Tempe can trace its roots to the 19th-century Hayden Flour Mill, which transformed a small farming community near Tempe Butte into a trade center for the Salt River Valley. When the mill ceased grinding wheat in 1998—the longest running, continuous industrial use in the Phoenix area—the City of Tempe was eager to adapt and reuse the historic mill building and its two silos.
Not only were the buildings important early landmarks, they are also adjacent to Hayden Butte (locally known as A Mountain), which is significant to local tribal members. Any development would need to respect height restrictions protecting Hayden Butte, reflect the historic nature of the buildings, and create a viable commercial use on a relatively small footprint.
The resulting design is restrained, purposely subordinate to the iconic structures and respectful of the site.

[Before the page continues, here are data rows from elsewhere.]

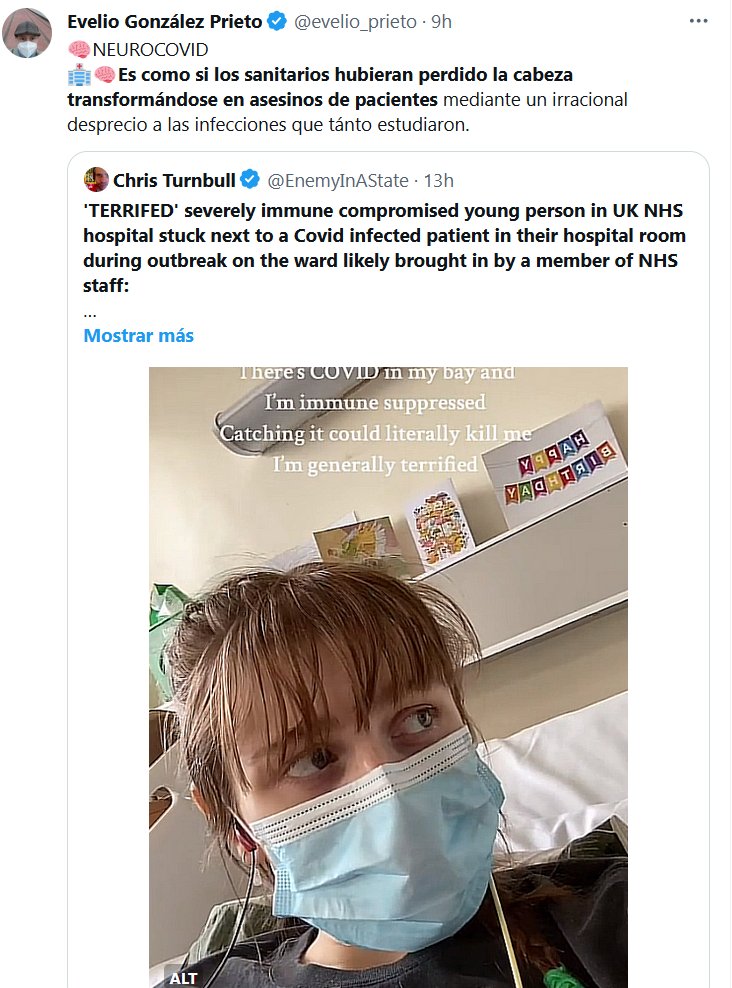Click the brain emoji before NEUROCOVID
732x988 pixels.
79,49
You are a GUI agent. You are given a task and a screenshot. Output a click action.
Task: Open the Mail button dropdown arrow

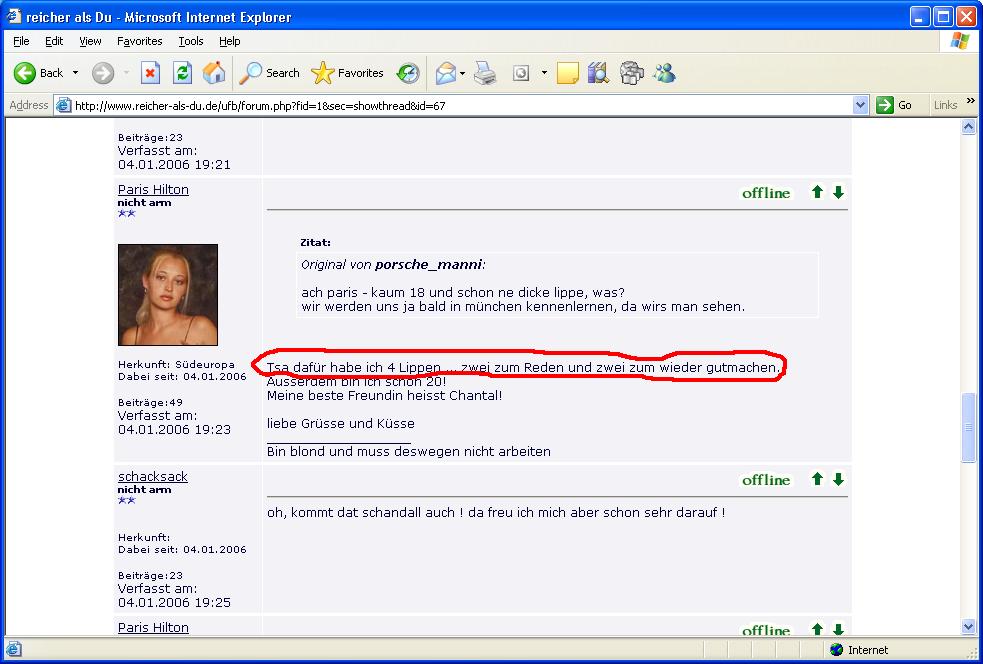464,73
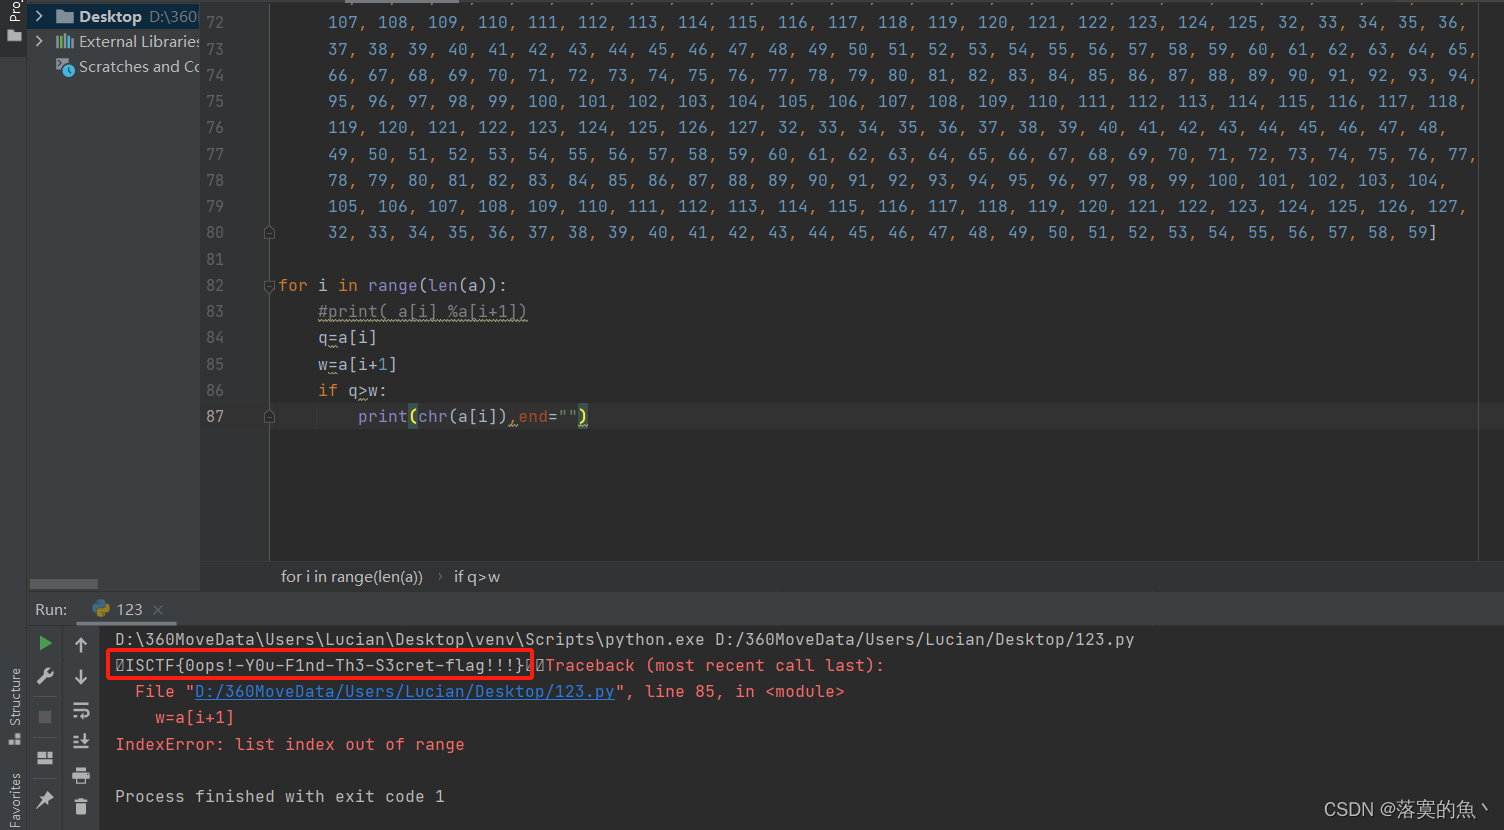Open the Favorites tool window

pos(14,796)
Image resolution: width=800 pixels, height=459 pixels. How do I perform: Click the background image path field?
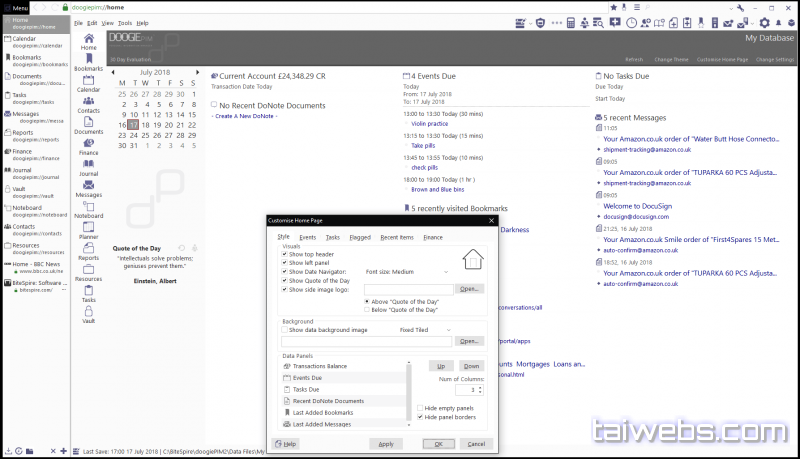pyautogui.click(x=367, y=341)

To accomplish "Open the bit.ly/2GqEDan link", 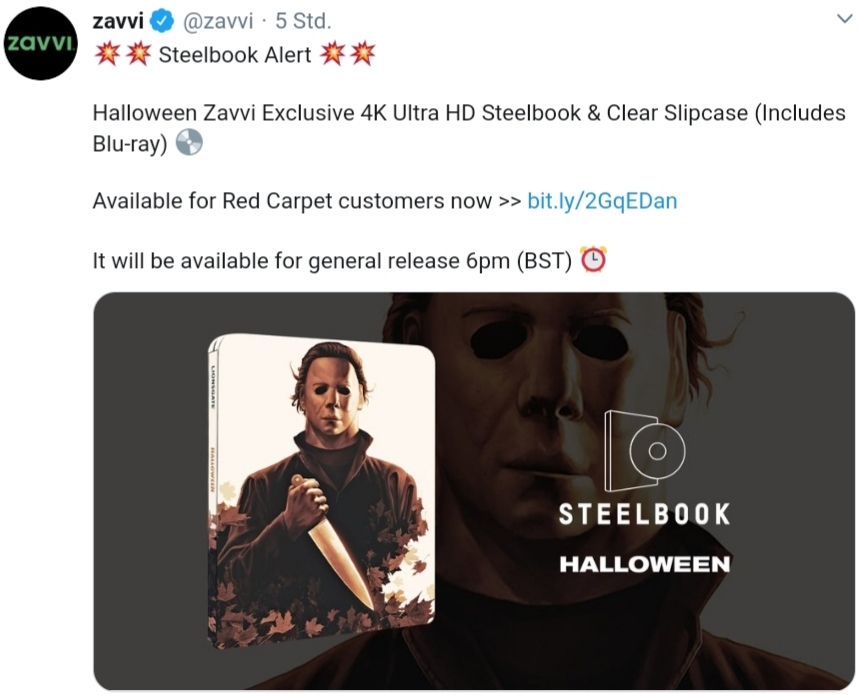I will [x=602, y=201].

The mixed-used development adds a new hotel building that integrates with existing structures in scale and materials, with low, horizontal lines, simple industrial styling, and a cast-in-place concrete palette. The retrofitted silos house up to 100 additional hotel rooms.

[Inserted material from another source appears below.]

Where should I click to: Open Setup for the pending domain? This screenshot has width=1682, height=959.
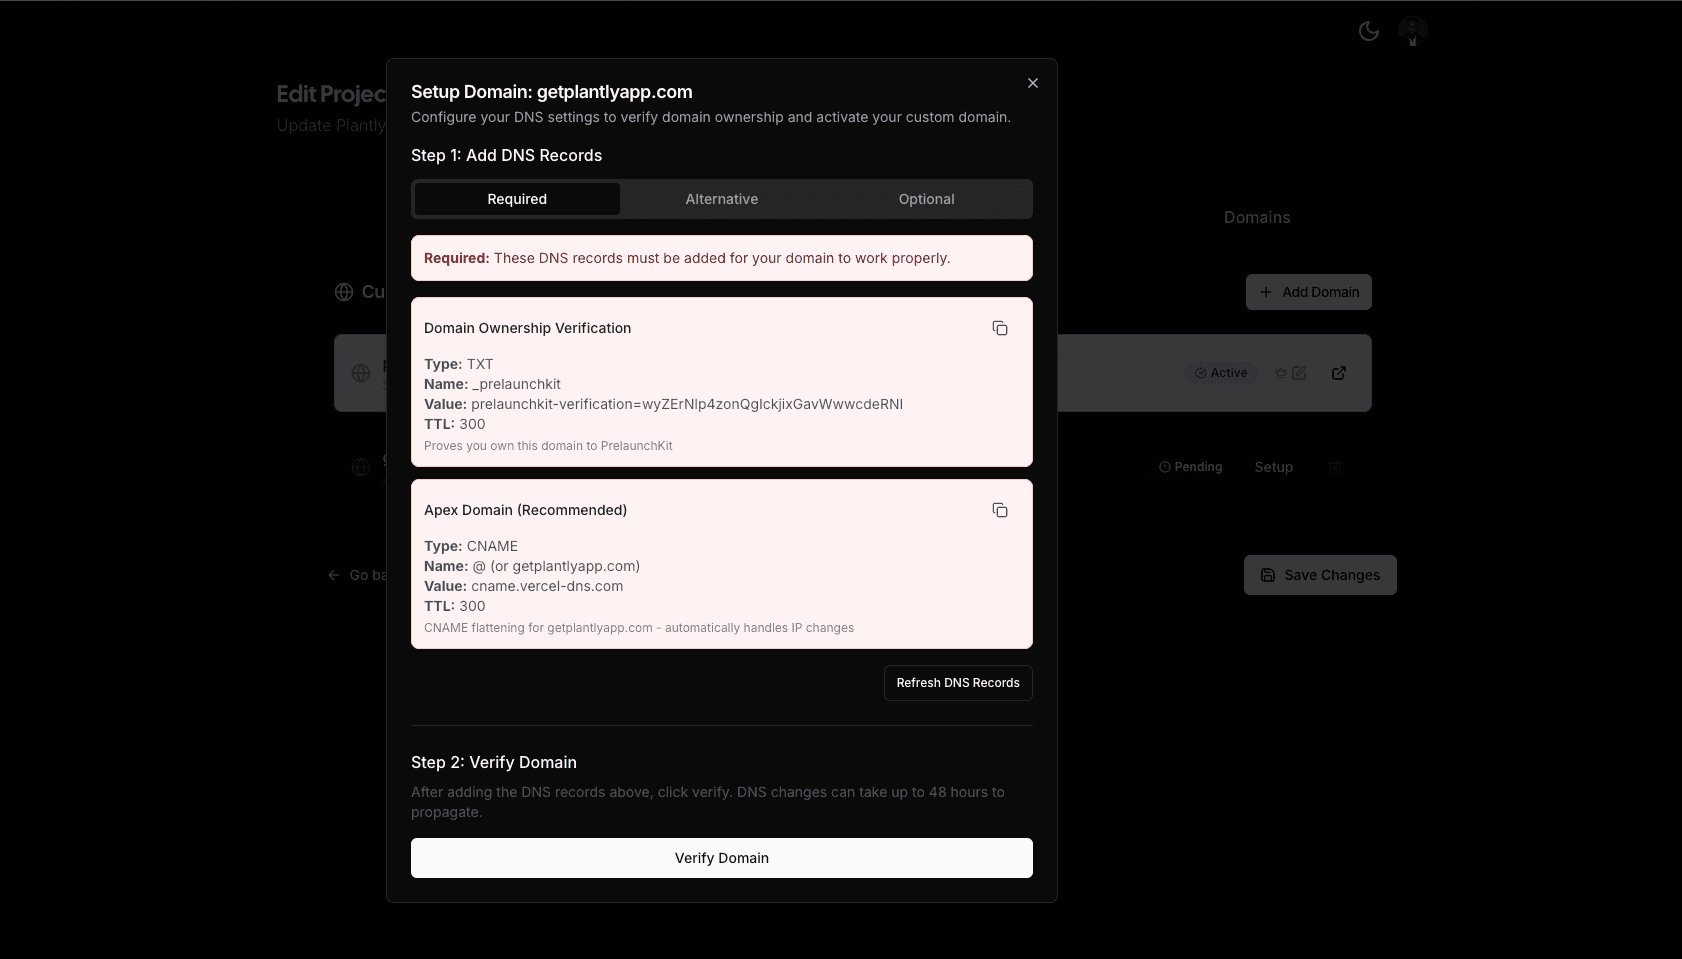coord(1273,467)
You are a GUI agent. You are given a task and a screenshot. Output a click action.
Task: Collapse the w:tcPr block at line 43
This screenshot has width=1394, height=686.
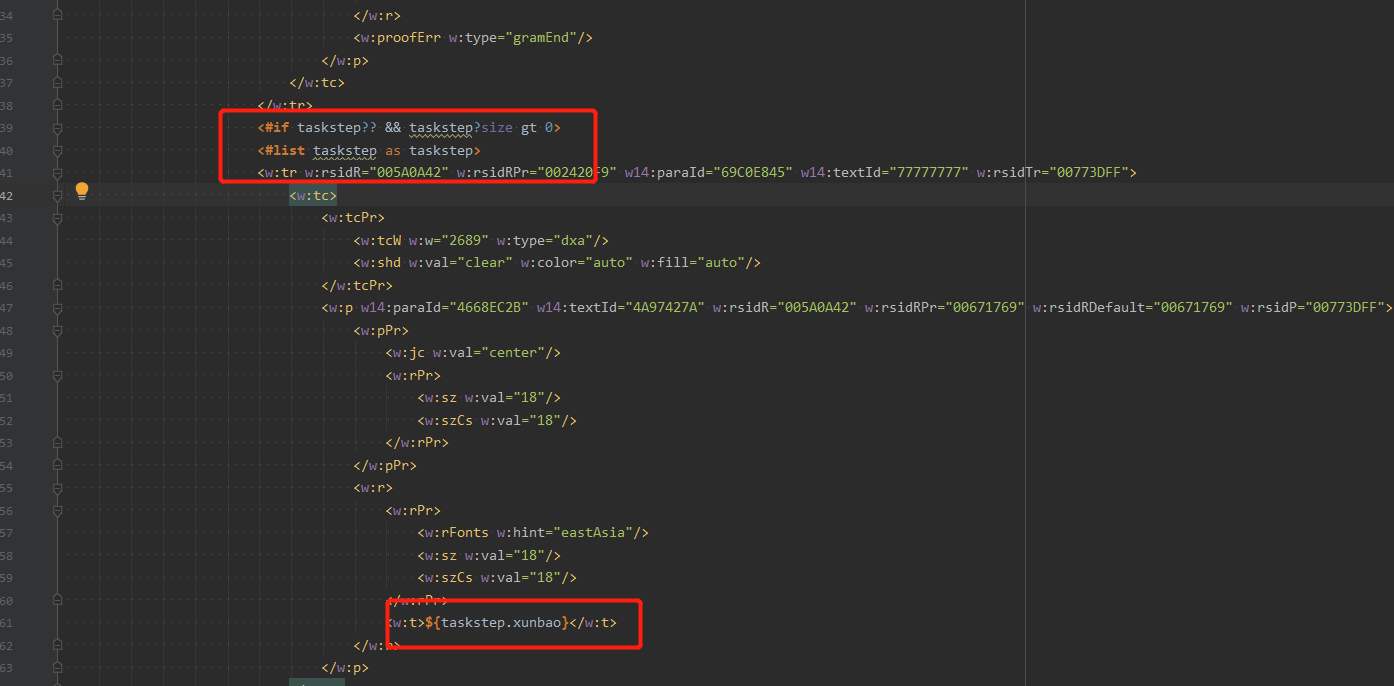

The original Mill building, located at the front of the complex, features creative office suites above and unique dining and retail experiences on the ground floor. Positioned along Tempe's famed Mill Avenue, the design team aimed to not only maintain the historic character but also enhance and activate the street scape.
With newly restored historic buildings and restored landscapes that bring back mountain views and natural desert vegetation, the Hayden Flour Mill will once again shine as an iconic Tempe landmark.